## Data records
________________________

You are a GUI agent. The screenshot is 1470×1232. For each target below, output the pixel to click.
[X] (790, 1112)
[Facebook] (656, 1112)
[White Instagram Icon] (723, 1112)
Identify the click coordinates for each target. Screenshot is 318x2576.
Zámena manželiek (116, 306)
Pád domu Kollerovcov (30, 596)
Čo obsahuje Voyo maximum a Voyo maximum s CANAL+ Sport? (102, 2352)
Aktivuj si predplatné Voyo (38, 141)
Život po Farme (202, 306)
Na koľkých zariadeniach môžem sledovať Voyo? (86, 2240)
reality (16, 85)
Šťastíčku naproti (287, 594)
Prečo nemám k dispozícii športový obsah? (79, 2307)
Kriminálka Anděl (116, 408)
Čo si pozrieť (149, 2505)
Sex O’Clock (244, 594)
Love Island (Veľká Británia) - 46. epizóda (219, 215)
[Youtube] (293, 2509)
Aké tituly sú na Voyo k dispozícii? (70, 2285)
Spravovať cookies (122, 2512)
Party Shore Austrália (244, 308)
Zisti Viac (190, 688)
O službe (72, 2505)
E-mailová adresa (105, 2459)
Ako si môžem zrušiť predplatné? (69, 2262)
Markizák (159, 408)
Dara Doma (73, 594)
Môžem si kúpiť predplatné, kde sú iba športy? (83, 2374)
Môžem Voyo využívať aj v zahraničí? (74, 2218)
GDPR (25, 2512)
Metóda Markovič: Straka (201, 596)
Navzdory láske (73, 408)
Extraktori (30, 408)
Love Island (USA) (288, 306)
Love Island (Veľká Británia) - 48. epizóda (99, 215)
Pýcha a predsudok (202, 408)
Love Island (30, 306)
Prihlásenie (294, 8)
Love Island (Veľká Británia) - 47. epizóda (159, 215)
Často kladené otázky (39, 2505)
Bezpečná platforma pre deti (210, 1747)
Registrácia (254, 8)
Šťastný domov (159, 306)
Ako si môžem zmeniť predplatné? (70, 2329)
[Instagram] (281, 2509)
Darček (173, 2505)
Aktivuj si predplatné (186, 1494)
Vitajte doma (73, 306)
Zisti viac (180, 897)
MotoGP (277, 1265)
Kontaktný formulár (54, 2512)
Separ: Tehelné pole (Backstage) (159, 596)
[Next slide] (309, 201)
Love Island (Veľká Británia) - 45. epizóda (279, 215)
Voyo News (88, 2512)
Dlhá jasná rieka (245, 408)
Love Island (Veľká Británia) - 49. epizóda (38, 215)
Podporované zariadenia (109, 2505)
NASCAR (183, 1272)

________________________

## TASK ITEM
Look through the data above and return exactly the lines from the one that contains "Pýcha a predsudok (202, 408)" to the one that contains "Šťastný domov (159, 306)", inclusive, with nothing else.

## SOLVED PROBLEM
Pýcha a predsudok (202, 408)
Love Island (30, 306)
Prihlásenie (294, 8)
Love Island (Veľká Británia) - 47. epizóda (159, 215)
Často kladené otázky (39, 2505)
Bezpečná platforma pre deti (210, 1747)
Registrácia (254, 8)
Šťastný domov (159, 306)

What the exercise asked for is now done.